Adoptively transferred Tc17 cells acquire cytotoxic potential in vivo. (A, B) BoyJ (CD45.1⁺) mice were infected with 2x10⁷ pfu VV-SIINFEKL i.p. and injected i.v. with differentiated OT-l Tc17, Ifng−/− Tc17 and Tc1 cells (1x10⁶, CD45.2⁺) or PBS 24 h later.
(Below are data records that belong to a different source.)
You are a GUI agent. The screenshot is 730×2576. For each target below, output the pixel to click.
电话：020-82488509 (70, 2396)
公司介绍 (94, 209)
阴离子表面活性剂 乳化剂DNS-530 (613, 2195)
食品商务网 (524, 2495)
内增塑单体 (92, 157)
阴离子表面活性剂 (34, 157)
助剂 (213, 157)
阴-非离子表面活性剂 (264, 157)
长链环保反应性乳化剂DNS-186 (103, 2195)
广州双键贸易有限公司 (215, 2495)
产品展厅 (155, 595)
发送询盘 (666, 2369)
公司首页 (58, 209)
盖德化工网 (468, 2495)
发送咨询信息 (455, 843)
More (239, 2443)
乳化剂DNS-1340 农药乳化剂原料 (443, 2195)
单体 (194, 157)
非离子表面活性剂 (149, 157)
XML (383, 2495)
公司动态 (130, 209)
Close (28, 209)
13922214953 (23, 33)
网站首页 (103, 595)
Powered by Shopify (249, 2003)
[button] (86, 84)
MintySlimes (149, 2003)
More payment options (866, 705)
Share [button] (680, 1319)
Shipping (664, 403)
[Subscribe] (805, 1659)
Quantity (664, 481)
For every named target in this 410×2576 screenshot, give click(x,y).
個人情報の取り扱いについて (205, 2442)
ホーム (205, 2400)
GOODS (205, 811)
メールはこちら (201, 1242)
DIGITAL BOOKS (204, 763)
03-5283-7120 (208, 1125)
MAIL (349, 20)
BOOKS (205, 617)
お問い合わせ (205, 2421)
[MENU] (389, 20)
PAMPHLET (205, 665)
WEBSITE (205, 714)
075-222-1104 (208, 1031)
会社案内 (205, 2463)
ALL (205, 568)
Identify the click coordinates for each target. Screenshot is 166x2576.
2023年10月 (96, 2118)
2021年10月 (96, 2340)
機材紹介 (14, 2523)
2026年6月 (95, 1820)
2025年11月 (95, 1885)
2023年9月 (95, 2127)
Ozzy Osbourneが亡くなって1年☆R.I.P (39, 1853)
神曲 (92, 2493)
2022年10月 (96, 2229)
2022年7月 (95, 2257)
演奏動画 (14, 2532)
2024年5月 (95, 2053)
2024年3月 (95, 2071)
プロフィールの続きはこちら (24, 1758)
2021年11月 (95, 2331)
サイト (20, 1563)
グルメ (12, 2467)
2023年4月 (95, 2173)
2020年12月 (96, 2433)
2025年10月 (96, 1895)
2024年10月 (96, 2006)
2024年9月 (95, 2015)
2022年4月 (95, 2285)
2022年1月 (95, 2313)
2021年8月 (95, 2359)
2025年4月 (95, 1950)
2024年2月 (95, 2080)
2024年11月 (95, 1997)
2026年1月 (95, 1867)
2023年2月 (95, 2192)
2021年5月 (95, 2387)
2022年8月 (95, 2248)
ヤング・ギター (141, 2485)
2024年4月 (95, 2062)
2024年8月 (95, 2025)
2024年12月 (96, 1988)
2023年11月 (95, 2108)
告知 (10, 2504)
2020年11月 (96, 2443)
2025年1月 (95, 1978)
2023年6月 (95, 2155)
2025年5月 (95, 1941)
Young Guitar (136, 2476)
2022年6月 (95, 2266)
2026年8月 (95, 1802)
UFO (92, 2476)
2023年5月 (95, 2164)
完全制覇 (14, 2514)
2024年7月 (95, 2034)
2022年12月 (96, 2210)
After six days, ovaries were harvested for viral titer determination (A), and IL-17⁺, IFN-γ⁺, Granzyme B⁺, and T-bet⁺ CD45.1⁻CD45.2⁺ splenic cells were analyzed using ICS (B). Median values are displayed as horizontal lines and symbols represent individual mice. (C) After culture for one or two rounds (as indicated) under Tc17, Tc1 or Tc17 switched to Tc1 conditions, OT-I CD8⁺ T cells were tested for cytotoxic potential using a ⁵¹Cr-release assay. Effector cells were co-cultured with ⁵¹Cr-labeled, Ova-expressing EG.7 target cells for 6 h at the indicated effector to target ratios. (D–F) Mice were infected with VV-SIINFEKL and injected with OT-I Tc17 or Tc1 cells as described in (A). Six days later, injected cells were isolated using anti-CD45.2 antibodies and magnetic selection. (D) A ⁵¹Cr release assay was performed as in (C). E:T ratios were normalized to the percentages of CD45.1⁻CD45.2⁺ cells in the purified populations. Cytotoxicity against EL4 targets was less than 1.5%. (E) Expression of Fasl mRNA was determined in post-transfer Tc17 cells and compared to in vitro derived Tc1 and Tc17 cells using quantitative PCR. (F) A ⁵¹Cr release assay was performed as in (D) with the addition of control antibodies or anti-FasL. E:T ratios for post-transfer Tc1 were 2.5:1 and for post-transfer Tc17 were 20:1. Statistics in A and F were performed using a Student’s T test.